Muere un conductor de 16 años al estrellar un coche contra dos edificios en A Coruña

GALICIA

Los otros tres ocupantes del turismo se dieron a la fuga y abandonaron el cadáver de su compañero

03 mar 2009 . Actualizado a las 11:30 h.

Daños en dos medianas, en otros tantos edificios, en un banco, en un automóvil, y un joven rumano de 16 años muerto. Ese es el trágico balance de un suceso ocurrido la madrugada de ayer en la ronda de Nelle de A Coruña, y en el que la velocidad y la imprudencia parecen las causas más probables del siniestro.

El accidente ocurrió pasadas las dos y media de la madrugada, cuando el coche que conducía el chico de 16 años, en el que viajaban otros tres acompañantes, se disponía a descender por esta ronda, de doble carril en cada sentido. Por causas que aún se investigan, el conductor perdió el control del turismo, un Opel Vectra bastante antiguo, que cruzó la mediana de césped, invadió los carriles de subida y fue a chocar contra la puerta de un negocio informático situado en la acera de enfrente, a la altura del número 46.

Pero su recorrido no acabó ahí. El coche salió despedido y cruzó de izquierda a derecha los cuatro carriles de circulación separados por una mediana, que en este tramo está formada por unas barreras de plástico sujetas al suelo y conocidas como aletas de tiburón. El coche también se llevó por delante un banco de madera que estaba anclado a la acera y acabó chocando contra el número 17 de la ronda de Nelle, frente a una librería.

El conductor, D.?C., que tenía 16 años, murió a consecuencia de las graves heridas que sufrió, mientras que los otros tres pasajeros se dieron a la fuga al comprobar que el conductor había muerto. Unas jóvenes que caminaban por la zona en esos momentos alertaron a la Policía Local y a los servicios de emergencia del 061, que se personaron rápidamente en el lugar de los hechos, aunque no pudieron hacer nada para salvar la vida del conductor.

Teresa Moreta, propietaria de la librería contra la que se estrelló finalmente el Opel Vectra, explicó que al llegar a trabajar sobre las siete de la mañana vio que la reja estaba llena de gravilla y que le costaba abrirla. «Luego, me di cuenta de que había salpicaduras de sangre, y decidí llamar a la policía. La patrulla que vino no me dijo nada, y fue después, cuando llegó otra, cuando los agentes me contaron lo sucedido», afirmó.

Apenas hay datos

Ella, igual que el resto de los vecinos de la calle, apenas podían aportar datos de lo sucedido. Muchos dijeron que estaban durmiendo y que no se habían enterado. Otros habían oído un fuerte golpe, e incluso alguno pudo ver al joven muerto dentro del coche siniestrado, aunque no pudo divisar a los acompañantes que huyeron después del suceso.

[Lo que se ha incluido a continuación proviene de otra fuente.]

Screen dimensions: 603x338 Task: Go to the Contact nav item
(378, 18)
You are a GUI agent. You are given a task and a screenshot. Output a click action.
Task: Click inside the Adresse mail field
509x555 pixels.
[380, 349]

Los agentes de la unidad de atestados de la Policía Local de A Coruña dedicaron todo el día de ayer a intentar localizar e identificar a los tres pasajeros del Opel Vectra que huyeron del lugar. Los investigadores no descartan incluso que hubiesen abandonado la ciudad en autobús o en tren. De hecho, aunque los agentes visitaron varios pisos donde se suelen alojar los inmigrantes rumanos que llegan a A Coruña, no consiguieron pistas suficientes sobre ellos y su posible paradero.

Otro de los inconvenientes que se encontraron los policías es que las cámaras de vigilancia de tráfico no llegan a cubrir el lugar exacto donde ocurrió el siniestro, y que no está considerado un punto negro, ya que no se suelen producir accidentes allí. Lo que sí pudieron descubrir los encargados de la investigación es que el coche no había sido robado y que podría pertenecer a uno de los fugados.

La identificación del cadáver del conductor tampoco fue una tarea fácil, puesto que por la mañana uno de los allegados de la víctima aseguró a los agentes que el joven fallecido tenía 17 años y que su nombre respondía a las iniciales C.?D.?N. Sin embargo, horas después se personó en las dependencias policiales un familiar del joven muerto y confirmó que todavía tenía 16 años y que su verdadero nombre tenía como iniciales D.?C.

A última hora de la tarde de ayer, los agentes de la Policía Local de A Coruña continuaban con la investigación para intentar aclarar este trágico suceso.